Dass sich Form und Größe der Baufenster verändert haben, stieß bei den Grünen ebenfalls auf Unverständnis. Der Baudezernent versuchte zu relativieren. „Ein langes Baufenster heißt ja nicht automatisch auch ein langes Gebäude“, betonte er.

Dass im Baugebiet nur Flachdächer vorgegeben sind, sei Wunsch der Bauherren. „Wir bedauern das auch, aber bei quadratischen Stadthäusern ist mit Satteldächern keine gute Architektur möglich“, so Wagner. Zudem würden diese Flachdächer begrünt.

Eine Idee, die sich die Grünen auch für die Fassaden wünschen. „Warum schreiben wir das nicht endlich als Auflage in Bebauungspläne?“, wollte Uwe Jetter wissen. Die Antwort von OB Reitemann: „Weil wir den Bauherren nicht noch mehr Vorschriften machen wollen.“

„Kein Kahlschlag am Ufer“

In Punkto Vogelschutz, den die Grünen ebenso auf ihrer Mängelliste hatten, versprach Wagner Ausgleichsmaßnahmen, die mit dem Landratsamt als genehmigende Behörde abgestimmt würden. Die Teichralle sei ohnehin nur „mal reingeflogen“, es handle sich bei den geschützten Arten also nur bei Eisvogel und Wasseramsel um dort beheimatete Vögel. „Und die haben ihren Lebensraum an der Eyach und direkt am Ufer gibt es ja keinen Kahlschlag.“

„Würde der Bebauungsplan auch so aussehen, wenn wir das alles selbst in der Hand gehabt hätten?“ – diese Frage stellte schließlich Markus Wochner (Freie Wähler) in den Raum. Und beantwortete sie gleich selbst: „Wohl kaum.“

Was am Roßnägele entstehe, sei ein „zurückliegendes, kein zukunftsgerichtetes Konzept“, bemängelte er. Ihm sei bewusst, dass die Stadt „nicht allein Herr der Dinge sei“, was ihr für ein solches Filetstück jedoch zu Gesicht stünde. „Wir müssen uns schon der Tatsache stellen, dass uns die Leute fragen werden, wie denn das jetzt aussieht“, gab er zu bedenken.

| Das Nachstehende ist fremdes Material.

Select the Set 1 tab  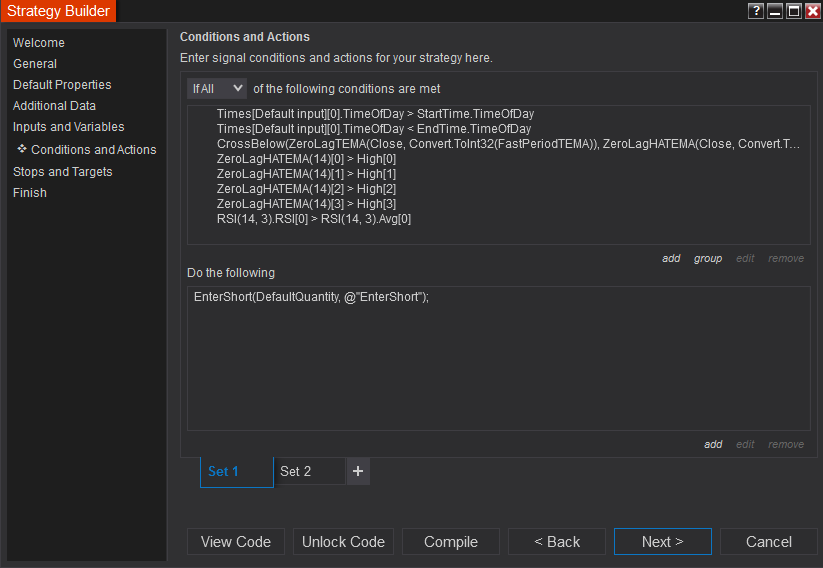click(x=224, y=471)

Architektur ist Sache der Bauherrn

Der Bebauungsplan gebe nur das Baurecht vor, „was dann als Architektur rauskommt, liegt in der Hand der Bauherren“, erklärte OB Helmut Reitemann. Und nicht nur die Optik habe man somit nicht mehr im Griff. Auch auf die soziale Durchmischung, die Ulrich Teufel (SPD) angemahnt hatte, habe man keinen Einfluss. „Denn da wird ein Quartier für ganz bestimmte Leute mit ganz bestimmtem Geldbeutel gebaut“, so Teufel. Endgültig entscheiden die Räte am 17. Dezember im Gemeinderat darüber.